Late Summer Tasks In Your Garden – This is usually a time of hot, dry weather, when there is a natural lull in the garden, and the efforts of spring and early summer sowing will have paid dividends. The chores of early fall can wait until the holidays are over and cooler weather begins to return. Most of this month’s work in the garden involves watering and routine maintenance like mowing and hoeing, and clipping hedges.
If you are tempted to leave any tender plants outside all winter, seeing if they will survive, then take some safety precautions. Snip off a few cuttings, and pot them up, tending them all winter just in case the patent gets killed.
Constant soaking wet soil is as likely to kill the parent as freezing temperatures. Tackle the latter by adding a thick mulch.

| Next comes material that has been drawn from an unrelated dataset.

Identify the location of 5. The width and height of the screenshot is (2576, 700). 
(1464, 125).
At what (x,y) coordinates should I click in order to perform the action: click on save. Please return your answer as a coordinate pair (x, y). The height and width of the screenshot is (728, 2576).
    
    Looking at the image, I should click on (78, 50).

The plants at their best in the late summer are: begonia, canna, erigeron, agapanthus, hibiscus, lobelia, lavender, alcea, fuchsia, lilium, hydrangea and hebe.
Hydrangeas
The flower garden tasks
Deadhead plants regularly. Clip beech, holly, hornbeam and yew hedges, and most evergreen hedges, if not already done. Feed plants in containers and trim flowers stems of perennial plants like Dianthus (carnations). Feed and disbud dahlias as necessary; use a quick-acting general fertilizer or a high-potash feed, but do not boost with too much nitrogen.
Plant colchicums to flower in the fall season. Plant bulbs for fall display and don’t forget to start planting spring-flowering bulbs. Start sowing hardy annuals to overwinter (only in mild areas or if you provide winter protection). Transplant polyanthus seedlings into their flowering positions in beds and borders.

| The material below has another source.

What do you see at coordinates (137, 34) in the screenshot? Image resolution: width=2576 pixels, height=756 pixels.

Take fuchsia and pelargonium cuttings and prune rambler roses. Mow the lawn except in very dry weather. Water the lawn in dry spells, but a few good soaks will be better than many sprinklings that do not penetrate deeply.
Fuchsias in the garden
The greenhouse tasks
Pot up pelargoniums and overwinter indoors. Reduce the height of each plant by at least half and it will soon send out new shoots. Pot up Scaevola, Gazania and osteospermum and overwinter on an indoor windowsill or in a frost-free greenhouse.
Plant bulbs for a spring display. Plant biennial bedding plants in containers for a spring display (raised from the seed sown last spring). Plant hyacinths for early flowering under glass.